Document passage below:

12. Richard A. McCormick, S.J., “Personal Conscience,” in An American Catholic Catechism, ed. George J. Dyer (New York: Seabury Press, 1975), 189–93, presents a compact statement of the version of fundamental-option theory he accepts. Unlike those who take a more Kantian approach to fundamental freedom, McCormick thinks fundamental liberty is self-determination in and an aspect of concrete human choices, and he says such fundamental self-disposition is conscious (189). Yet he makes a radical distinction between freedom of choice and fundamental freedom in maintaining that grave matter together with full freedom of choice is not enough for mortal sin, and that regardless of deliberate free choice, no venial sin can be fully free since in venial sin “only peripheral freedom is involved” (192). Thus McCormick leaves the relationship between fundamental option and particular free choices no less mysterious than do other proponents of fundamental freedom.

13. Fransen, op. cit., 209, thinks that the fundamental option continually interacts with the “perceptible and conscious actions of every moment”; only in the fundamental option are the interiority and human significance of exterior activity; it is “therefore like the soul of our daily action.” O’Connell, op. cit., 63–64, says the fundamental option is the deeper meaning of some, perhaps one in a hundred, ordinary decisions; he also talks as if acts were symptoms of one’s fundamental option. Fuchs, op. cit., 101–4, refers to the relationship, but never says what it is.

End of Document passage.

• **Your goal**
Copy the passage of the fundamental-option notes word for word, from "13. Fransen, op. cit., 209, thinks" to "what it is.". The entries that follow were taken from a separate source.

Supplied records below:

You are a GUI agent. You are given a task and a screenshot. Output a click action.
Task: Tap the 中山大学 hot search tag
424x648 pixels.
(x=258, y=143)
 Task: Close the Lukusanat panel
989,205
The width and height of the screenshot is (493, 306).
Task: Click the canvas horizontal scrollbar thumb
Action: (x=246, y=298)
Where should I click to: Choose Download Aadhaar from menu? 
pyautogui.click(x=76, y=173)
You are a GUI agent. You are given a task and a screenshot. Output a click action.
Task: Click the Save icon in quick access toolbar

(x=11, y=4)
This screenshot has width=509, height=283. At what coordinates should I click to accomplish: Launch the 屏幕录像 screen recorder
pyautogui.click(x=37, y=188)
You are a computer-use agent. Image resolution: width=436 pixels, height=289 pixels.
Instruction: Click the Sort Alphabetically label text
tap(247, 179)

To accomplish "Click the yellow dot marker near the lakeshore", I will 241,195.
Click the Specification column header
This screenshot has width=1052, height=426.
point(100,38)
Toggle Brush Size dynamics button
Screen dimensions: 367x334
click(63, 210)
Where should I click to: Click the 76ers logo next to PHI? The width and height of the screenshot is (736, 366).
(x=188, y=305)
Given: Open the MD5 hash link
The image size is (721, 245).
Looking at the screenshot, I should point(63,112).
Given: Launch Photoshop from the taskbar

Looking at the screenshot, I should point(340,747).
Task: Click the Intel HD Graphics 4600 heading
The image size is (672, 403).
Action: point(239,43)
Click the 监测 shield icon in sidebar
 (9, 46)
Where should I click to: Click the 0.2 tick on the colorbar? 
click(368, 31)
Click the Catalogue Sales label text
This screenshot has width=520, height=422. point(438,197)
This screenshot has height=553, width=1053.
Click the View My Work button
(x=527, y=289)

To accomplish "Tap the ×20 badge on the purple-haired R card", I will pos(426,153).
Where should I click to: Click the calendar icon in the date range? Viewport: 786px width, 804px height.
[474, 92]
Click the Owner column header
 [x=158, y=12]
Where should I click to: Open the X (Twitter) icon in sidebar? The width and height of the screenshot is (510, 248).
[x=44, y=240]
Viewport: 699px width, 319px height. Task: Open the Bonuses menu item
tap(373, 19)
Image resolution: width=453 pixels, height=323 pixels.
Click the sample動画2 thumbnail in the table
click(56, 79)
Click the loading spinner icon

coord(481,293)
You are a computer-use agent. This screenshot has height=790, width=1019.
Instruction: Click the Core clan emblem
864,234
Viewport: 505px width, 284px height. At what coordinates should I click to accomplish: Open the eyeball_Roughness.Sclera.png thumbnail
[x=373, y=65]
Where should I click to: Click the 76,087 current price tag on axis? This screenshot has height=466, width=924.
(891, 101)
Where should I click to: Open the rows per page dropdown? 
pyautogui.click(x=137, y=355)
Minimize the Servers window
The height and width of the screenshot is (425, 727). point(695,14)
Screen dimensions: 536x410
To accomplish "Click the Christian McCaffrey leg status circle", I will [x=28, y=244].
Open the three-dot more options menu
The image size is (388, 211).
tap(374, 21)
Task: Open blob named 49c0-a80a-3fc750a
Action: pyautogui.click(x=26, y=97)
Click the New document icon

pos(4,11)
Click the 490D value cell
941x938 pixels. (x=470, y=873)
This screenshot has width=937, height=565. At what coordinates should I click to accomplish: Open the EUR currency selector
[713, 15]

End of Supplied records.

• **Task answer**
13. Fransen, op. cit., 209, thinks that the fundamental option continually interacts with the “perceptible and conscious actions of every moment”; only in the fundamental option are the interiority and human significance of exterior activity; it is “therefore like the soul of our daily action.” O’Connell, op. cit., 63–64, says the fundamental option is the deeper meaning of some, perhaps one in a hundred, ordinary decisions; he also talks as if acts were symptoms of one’s fundamental option. Fuchs, op. cit., 101–4, refers to the relationship, but never says what it is.